Apr 17, 2020

Colleges Should Open Accommodation to Direct Provision Students, Says USI

The union has called for universities to provide alternative housing for ‘vulnerable’ students without space or privacy to work.

Molly FureySenior Editor
Alex Connolly for The University Times

Universities should use their empty accommodation to house direct provision residents and other “vulnerable” students, the Union of Students in Ireland (USI) has said.

The call comes after the Department of Justice and Equality wrote to university presidents urging them to provide alternative accommodation for students in direct provision.

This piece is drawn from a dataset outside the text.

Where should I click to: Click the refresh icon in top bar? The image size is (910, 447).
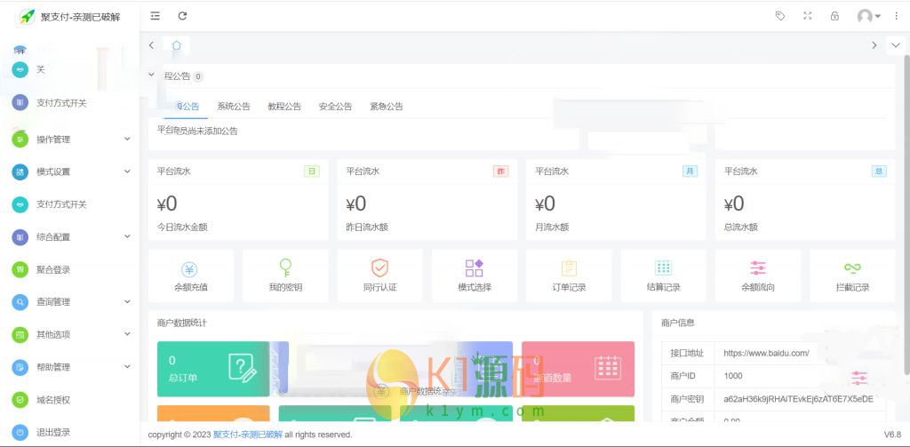182,16
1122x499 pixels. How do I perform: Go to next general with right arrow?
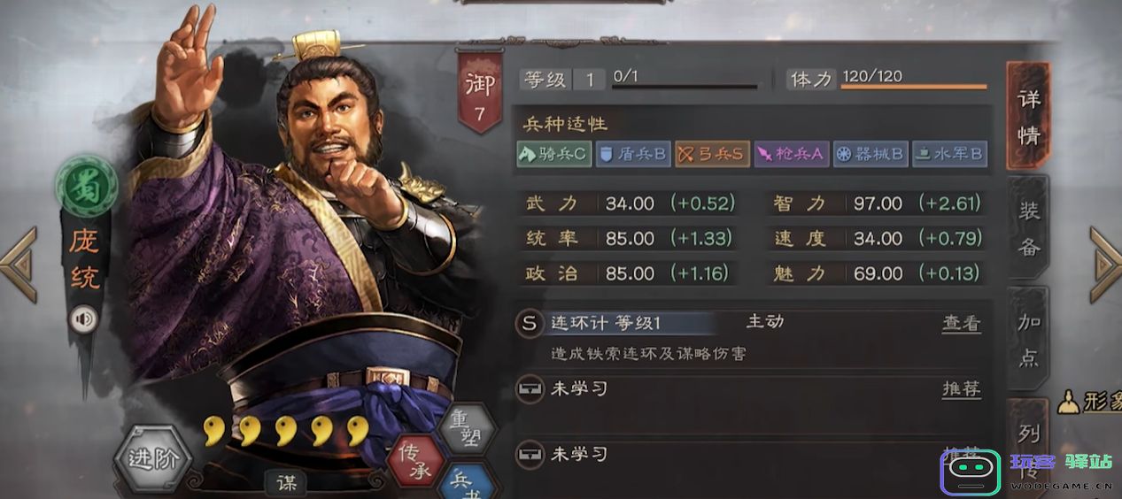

In a press statement, USI’s Vice-President for Equality and Citizenship Megan Reilly said: “Students in Direct Provision are in very tough circumstances during these times. They do not have the space or privacy in which to study and get their college work done. They are most likely sharing rooms with the rest of their family or others.”


“There are empty rooms now in a lot of student accommodation buildings and they should be used to look after people who need this support”, Reilly added.

“The vacant rooms could also be used to house other vulnerable students such as those working on the frontline during the pandemic including student nurses, pharmacists and those working in supermarkets and other essential jobs.”

“A lot of students have also been told to leave digs and have nowhere else to go”, she said.

USI is calling for this accommodation to be provided at a “highly subsidised rate or free of charge”, depending on a student’s circumstances.

Reilly said: “A lot of the students that need this wouldn’t be in a position to pay the usual rents or some, such as those in Direct Provision, wouldn’t be able to pay at all. But if the need is there and these rooms are empty, that shouldn’t be an issue.”

Last month, Trinity gave international students just 48 hours’ notice to vacate their accommodation due to the spread of covid-19. Irish students were given 24 hours to leave.

After backlash from students, College said that students could remain in their accommodation if they met certain criteria, such as having immunocompromised relatives.

International students who faced “real barriers to travel” and residents with immunocompromised relatives were also exempt from the clearout.

Students living in Binary Hub and Kavanagh Court were later reassured that they would not have to vacate. College clarified in an email to these students that they were merely advised and not ordered to leave.

Given that the two complexes are privately owned, College was “not in a position to manage the situation for students residing in Binary Hub or in Kavanagh Court”, the email said.

“Our email of yesterday should be read as strong advice to return home if that option is available to them rather than a requirement that they do so.”